After spending months trying in vain to wedge itself into the boxing mainstream, Jay Z’s Roc Nation Sports became a major player in the business in less than one full business day.
On Friday, not only did Roc Nation add its first superstar to the team in undefeated super middleweight kingpin Andre Ward, but they also added an immediate veteran infrastructure and supporting stable by finalizing details to purchase Gary Shaw Productions, which represents heavyweight contender Bryant Jennings, junior welterweight contender Thomas Dulorme, Australian former middleweight titlist Daniel Geale, and several other mid-level contenders/prospects. Roc Nation will also be retaining the services of Shaw, himself, who has run his own company since 2002 and served as a long-time assistant at Main Events prior to that.
As a coming out party, former Shaw fighter and now Roc Nation welterweight prospect, Dusty Hernandez-Harrison headlined Jay Z’s first official card on Fox Sports 1 Friday Night at the Theater at Madison Square Garden with a one-sided thrashing of journeyman Tommy Rainone.

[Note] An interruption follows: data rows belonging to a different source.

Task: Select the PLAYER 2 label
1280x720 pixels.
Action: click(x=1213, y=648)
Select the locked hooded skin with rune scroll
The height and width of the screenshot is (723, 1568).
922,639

Roc Nation had previously tried to get into the business by winning purse bids for high profile title fights. However, behind-the-scenes boxing powerbroker Al Haymon blocked their bid victories on two occasions, first having WBO middleweight champ Peter Quillin vacate his belt rather than face Top Rank’s Matt Korobov on a Roc Nation card and then stalling indefinitely when the upstart promotional company sought to take control over the mandated Bermane Stiverne-Deontay Wilder WBC heavyweight title fight.
After having acquired it’s own major promotional team, now, the company seems set about working with their own assets first. And unlike hip-hip rival 50 Cent’s so-far failed boxing efforts, which focused on big name talent without regard to their fighters’ reputations as head cases or front runners, Jay Z’s team seems top-to-bottom solid.
Andre Ward, of course, is the key figure for Roc Nation Sport’s boxing division and will be the figurehead around which an empire can be built. Turning 31 in February, he still has plenty of career ahead of him and has accomplished enough so far to be considered no. 2 pound-for-pound fighter in the world and on the threshold of all-time greatness at super middleweight.
Legal issues with former promoter Goossen Promotions have kept Ward inactive, with only two bouts since winning the Super Six super middleweight tournament in December of 2011 and nothing in the last fourteen months. (No details have been released as of this writing as to how Ward was finally able to gain release from his Goossen contract) But frustrated fans will forgive the inactivity as soon as Ward resumes any sort of regular schedule.
Ward has been much maligned by critics for a perceived lack of drawing power, but those attacks tend to be mostly agenda driven, since the TV ratings clearly paint a different picture. Ward has consistently placed among the top ratings draws when it comes to American fighters since his move to HBO, right behind Floyd Mayweather and Bernard Hopkins.
High-profile bouts will be hard to come by for a man who has already once cleaned out his division, but Julio Cesar Chavez, Gennday Golovkin, and a rematch with Carl Froch would all be people-pleasers. A move up to light heavyweight, where Sergey Kovalev and Adonis Stevenson reign, would also bring in a lot of attention.
In the meantime, Shaw’s stable should provide for plenty of economic viability with Jennings on the cusp of a big-money NY title shot against Wladimir Klitschko this year and Dulorme likely one or two fights away from a world title shot.
Junior featherweight champ Guillermo Rigondeaux, who was flown in to New York to see the Roc Nation kick-off on Friday, is also rumored to be a possible signee for the upstart company and another well-respected name around which the company can be built.
Barring some bizarre implosion of egos and money, Roc Nation Sports has hit the ground running, finally, and should be a major player in boxing for quite awhile.